The East Lakeview location at 2817 N. Clark St. was anchor of the three-way intersection of Diversey Parkway, Clark Street and Broadway for more than 15 years, after taking over a space previously occupied by a Great Ace Hardware store in 1995 in what for many years been a seedy part of the neighborhood then called New Town. Months before it closed, the bookstore was still drawing huge crowds for readings and book signings by authors such as David Sedaris.
Bookstores in that densely-populated section of the East Lakeview neighborhood were plentiful not too many years ago, with a Barnes & Noble store just to the south at 659 W. Diversey Pkwy., and a Barbara’s Bookstore just to the north at 3130 N. Broadway.
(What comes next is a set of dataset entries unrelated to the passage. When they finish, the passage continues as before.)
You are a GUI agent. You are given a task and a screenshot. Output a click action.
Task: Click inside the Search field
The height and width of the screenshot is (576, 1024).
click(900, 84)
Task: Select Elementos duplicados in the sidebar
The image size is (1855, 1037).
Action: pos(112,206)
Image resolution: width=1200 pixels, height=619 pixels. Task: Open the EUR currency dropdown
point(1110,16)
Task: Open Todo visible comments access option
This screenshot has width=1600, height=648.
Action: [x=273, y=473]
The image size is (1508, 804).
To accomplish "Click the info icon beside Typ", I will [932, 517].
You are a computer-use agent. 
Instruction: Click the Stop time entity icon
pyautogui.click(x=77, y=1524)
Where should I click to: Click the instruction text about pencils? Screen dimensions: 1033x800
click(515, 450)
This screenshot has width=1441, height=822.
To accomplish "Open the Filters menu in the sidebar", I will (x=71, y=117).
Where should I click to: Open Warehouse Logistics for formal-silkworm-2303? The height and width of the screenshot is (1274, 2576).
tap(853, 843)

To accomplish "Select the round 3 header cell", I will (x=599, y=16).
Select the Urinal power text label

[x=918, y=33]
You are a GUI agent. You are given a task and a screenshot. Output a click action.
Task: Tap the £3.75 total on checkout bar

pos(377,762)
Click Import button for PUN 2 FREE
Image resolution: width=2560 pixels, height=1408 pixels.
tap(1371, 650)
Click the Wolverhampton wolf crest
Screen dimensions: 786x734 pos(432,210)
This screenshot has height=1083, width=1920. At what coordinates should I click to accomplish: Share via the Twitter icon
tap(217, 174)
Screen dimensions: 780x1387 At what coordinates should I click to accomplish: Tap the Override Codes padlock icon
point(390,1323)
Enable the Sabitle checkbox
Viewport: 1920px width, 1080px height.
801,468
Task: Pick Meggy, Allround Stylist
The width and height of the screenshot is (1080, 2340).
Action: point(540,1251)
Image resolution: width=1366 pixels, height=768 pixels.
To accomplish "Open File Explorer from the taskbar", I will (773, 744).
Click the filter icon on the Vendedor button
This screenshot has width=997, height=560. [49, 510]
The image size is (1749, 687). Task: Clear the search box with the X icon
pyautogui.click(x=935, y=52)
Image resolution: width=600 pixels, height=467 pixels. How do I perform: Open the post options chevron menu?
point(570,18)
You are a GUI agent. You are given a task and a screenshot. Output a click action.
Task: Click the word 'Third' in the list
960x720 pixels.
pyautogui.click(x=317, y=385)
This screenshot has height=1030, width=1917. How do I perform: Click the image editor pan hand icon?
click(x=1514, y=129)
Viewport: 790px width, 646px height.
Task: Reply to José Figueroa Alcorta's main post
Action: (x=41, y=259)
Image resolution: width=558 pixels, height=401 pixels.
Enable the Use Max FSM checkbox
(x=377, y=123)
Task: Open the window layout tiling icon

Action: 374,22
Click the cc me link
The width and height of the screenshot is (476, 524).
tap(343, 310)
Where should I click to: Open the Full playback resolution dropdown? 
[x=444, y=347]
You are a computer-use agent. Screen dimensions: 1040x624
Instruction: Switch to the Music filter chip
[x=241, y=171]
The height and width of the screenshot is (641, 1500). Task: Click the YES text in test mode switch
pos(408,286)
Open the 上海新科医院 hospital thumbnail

The Barbara’s Bookstore closed in 1996, and the space is now occupied by Wilde Bar and Restaurant, while the Barnes & Noble closed at the end of 2008 and will soon be taken over by the new State Farm “Next Door” community space.
A Super Crown bookstore also operated at the corner of Diversey Parkway and Halsted Street for several years in the 1990s; it is now a Dunkin’ Donuts.
A handful of used bookstores, and the Unabridged Bookstore farther north on Broadway, now remain.
The Near North Side location at 755 W. North Ave. also opened in the spring of 2004, in the then-booming Clybourn Corridor. A decade earlier, the principal destinations in the area had been an old John M. Smyth’s Homemakers furniture store and the New City YMCA, which was opened to serve Cabrini-Green residents.
The area had already grown affluent when the Borders store opened, and its cache has grown since. Nearby, an old BP gas station at Clybourn Avenue and Halsted Street has been supplanted by an Apple Store, and just to the southwest, Whole Foods has expanded its presence.
The Beverly location at 2210 W. 95th St. opened in 1998, also to much fanfare and high hopes. A Chicago Tribune article on May 5, 1998 was headlined, “Beverly pins hopes for 95th renaissance on bookstore.”
The 95th Street store was the first national retailer to open on that stretch of the street, known as “the Quality Mile.” But, as a 2003 Tribune article pointed out, the Borders store never sparked the hoped-for rush of development along 95th Street.
Still, neighbors were shocked and saddened upon hearing the announcement that the store was closing.
“I look at that as a family outing. As a dad it’s important for me to bring my children here. I taught my son, seven years old, how to read, right here in Borders,” customer Rashi Spillers told CBS 2’s Suzanne Le Mignot in February.
The Borders in at 6103 N. Lincoln Ave. in the Lincoln Village shopping center opened in 2003, as part of an extensive facelift of the retail center at Lincoln Avenue and McCormick Boulevard, which was considered the city’s first modern shopping center when it opened in the 1950s.
The Borders replaced the aging Lincoln Village 7-9 movie theater, which had grown run down and was demolished.
The redevelopment that included the addition of the Borders at Lincoln Village was part of a $25 million rehab project for the shopping center, which at the time included an Amazing Savings and an Office Depot, according to the Chicago Tribune.
At its peak, in 2003, Borders operated 1,249 Borders and Waldenbooks, but by the time it filed for bankruptcy protection in February that had fallen to 642 stores and 19,500 employees. Since then, Borders has shuttered more stores and laid off thousands.